Stored data entries:
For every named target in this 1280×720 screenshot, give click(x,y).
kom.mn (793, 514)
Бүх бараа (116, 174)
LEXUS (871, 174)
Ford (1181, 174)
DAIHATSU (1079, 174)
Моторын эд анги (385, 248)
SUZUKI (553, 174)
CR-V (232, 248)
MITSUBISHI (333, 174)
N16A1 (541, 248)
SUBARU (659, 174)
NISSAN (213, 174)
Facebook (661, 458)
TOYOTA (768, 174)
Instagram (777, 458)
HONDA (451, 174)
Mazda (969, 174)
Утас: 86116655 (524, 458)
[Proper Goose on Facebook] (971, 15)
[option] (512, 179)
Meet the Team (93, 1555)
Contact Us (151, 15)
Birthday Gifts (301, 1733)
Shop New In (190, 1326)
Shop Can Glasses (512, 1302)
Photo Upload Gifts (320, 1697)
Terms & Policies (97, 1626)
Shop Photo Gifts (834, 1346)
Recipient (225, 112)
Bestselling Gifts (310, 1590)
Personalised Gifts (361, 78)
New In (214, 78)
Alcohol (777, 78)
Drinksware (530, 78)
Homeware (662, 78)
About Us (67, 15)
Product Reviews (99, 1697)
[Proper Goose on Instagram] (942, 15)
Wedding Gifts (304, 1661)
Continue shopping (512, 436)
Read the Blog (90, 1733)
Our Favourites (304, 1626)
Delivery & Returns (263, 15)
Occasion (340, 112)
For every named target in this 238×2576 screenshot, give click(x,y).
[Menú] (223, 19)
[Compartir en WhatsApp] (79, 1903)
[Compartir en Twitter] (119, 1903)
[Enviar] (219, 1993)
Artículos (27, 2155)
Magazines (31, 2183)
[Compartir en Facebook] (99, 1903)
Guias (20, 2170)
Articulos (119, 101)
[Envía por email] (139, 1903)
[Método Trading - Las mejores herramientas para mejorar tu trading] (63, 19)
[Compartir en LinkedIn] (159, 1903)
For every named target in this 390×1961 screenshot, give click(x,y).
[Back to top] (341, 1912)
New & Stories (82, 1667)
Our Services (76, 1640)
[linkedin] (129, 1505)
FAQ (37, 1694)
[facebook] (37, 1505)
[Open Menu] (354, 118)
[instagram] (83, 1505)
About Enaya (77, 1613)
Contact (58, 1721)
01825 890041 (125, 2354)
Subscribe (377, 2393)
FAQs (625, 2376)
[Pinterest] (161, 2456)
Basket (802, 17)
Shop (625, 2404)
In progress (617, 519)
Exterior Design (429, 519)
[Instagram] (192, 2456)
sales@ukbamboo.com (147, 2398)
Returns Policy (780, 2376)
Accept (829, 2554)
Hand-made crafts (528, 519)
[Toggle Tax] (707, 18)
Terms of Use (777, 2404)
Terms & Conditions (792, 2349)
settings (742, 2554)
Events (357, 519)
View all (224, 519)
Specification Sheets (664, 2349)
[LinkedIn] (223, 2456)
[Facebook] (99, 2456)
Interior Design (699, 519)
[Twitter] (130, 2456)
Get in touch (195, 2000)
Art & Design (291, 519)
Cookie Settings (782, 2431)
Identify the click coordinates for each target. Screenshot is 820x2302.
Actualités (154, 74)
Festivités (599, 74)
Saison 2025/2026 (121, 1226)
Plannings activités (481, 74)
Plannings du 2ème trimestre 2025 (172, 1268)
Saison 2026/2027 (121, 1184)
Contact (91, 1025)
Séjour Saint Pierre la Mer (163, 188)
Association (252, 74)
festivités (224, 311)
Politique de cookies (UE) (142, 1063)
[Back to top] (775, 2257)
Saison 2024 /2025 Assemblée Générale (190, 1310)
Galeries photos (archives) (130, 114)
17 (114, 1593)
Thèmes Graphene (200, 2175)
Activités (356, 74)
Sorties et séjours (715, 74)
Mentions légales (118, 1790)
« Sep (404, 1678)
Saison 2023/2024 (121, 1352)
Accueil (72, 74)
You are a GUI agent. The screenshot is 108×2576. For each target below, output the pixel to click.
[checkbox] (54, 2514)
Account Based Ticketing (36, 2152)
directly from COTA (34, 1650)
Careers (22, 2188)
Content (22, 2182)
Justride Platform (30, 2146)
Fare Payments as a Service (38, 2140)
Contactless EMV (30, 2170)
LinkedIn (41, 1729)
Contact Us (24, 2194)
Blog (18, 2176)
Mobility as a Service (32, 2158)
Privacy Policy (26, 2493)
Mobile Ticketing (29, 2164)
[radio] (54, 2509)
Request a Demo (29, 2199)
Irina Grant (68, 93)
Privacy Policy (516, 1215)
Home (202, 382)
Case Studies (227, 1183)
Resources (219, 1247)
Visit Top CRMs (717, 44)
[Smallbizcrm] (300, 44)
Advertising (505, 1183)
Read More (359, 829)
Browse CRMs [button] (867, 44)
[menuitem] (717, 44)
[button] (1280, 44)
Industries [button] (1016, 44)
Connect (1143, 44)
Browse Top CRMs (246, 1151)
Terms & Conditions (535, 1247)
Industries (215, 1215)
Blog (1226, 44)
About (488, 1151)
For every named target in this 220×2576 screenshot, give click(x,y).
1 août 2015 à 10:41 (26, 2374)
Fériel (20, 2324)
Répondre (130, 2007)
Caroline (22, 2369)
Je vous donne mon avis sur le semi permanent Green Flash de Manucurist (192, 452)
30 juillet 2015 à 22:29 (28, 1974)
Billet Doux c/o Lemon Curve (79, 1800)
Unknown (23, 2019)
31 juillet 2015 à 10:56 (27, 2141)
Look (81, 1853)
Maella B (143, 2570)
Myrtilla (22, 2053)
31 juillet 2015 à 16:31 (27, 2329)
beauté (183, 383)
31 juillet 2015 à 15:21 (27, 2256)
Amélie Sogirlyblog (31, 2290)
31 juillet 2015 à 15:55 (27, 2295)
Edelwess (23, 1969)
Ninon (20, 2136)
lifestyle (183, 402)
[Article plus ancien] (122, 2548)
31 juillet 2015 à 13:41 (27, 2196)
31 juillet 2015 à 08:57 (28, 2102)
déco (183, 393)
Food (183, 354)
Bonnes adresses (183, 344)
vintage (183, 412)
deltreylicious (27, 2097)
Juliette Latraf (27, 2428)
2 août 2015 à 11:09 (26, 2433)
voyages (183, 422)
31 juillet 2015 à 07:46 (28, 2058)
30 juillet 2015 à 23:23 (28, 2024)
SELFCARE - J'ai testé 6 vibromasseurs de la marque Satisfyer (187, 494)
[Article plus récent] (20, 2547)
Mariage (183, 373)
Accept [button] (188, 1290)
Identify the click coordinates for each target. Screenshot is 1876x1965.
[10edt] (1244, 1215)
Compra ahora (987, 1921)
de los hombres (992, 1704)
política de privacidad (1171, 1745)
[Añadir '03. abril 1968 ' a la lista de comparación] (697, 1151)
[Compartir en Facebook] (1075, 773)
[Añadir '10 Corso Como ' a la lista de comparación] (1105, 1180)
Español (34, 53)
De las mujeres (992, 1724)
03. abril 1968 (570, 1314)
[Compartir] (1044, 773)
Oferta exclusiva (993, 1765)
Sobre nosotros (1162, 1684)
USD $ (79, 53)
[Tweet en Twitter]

- **EXERCISE OBJECTIVE**
Reproduce the lines above, beginning at the line with "Birthday Gifts (301, 1733)" and stopping after the line with "[Envía por email] (139, 1903)", exactly as they are.

- **ANSWER TO THIS TASK**
Birthday Gifts (301, 1733)
Shop New In (190, 1326)
Shop Can Glasses (512, 1302)
Photo Upload Gifts (320, 1697)
Terms & Policies (97, 1626)
Shop Photo Gifts (834, 1346)
Recipient (225, 112)
Bestselling Gifts (310, 1590)
Personalised Gifts (361, 78)
New In (214, 78)
Alcohol (777, 78)
Drinksware (530, 78)
Homeware (662, 78)
About Us (67, 15)
Product Reviews (99, 1697)
[Proper Goose on Instagram] (942, 15)
Wedding Gifts (304, 1661)
Continue shopping (512, 436)
Read the Blog (90, 1733)
Our Favourites (304, 1626)
Delivery & Returns (263, 15)
Occasion (340, 112)
For every named target in this 238×2576 screenshot, give click(x,y).
[Menú] (223, 19)
[Compartir en WhatsApp] (79, 1903)
[Compartir en Twitter] (119, 1903)
[Enviar] (219, 1993)
Artículos (27, 2155)
Magazines (31, 2183)
[Compartir en Facebook] (99, 1903)
Guias (20, 2170)
Articulos (119, 101)
[Envía por email] (139, 1903)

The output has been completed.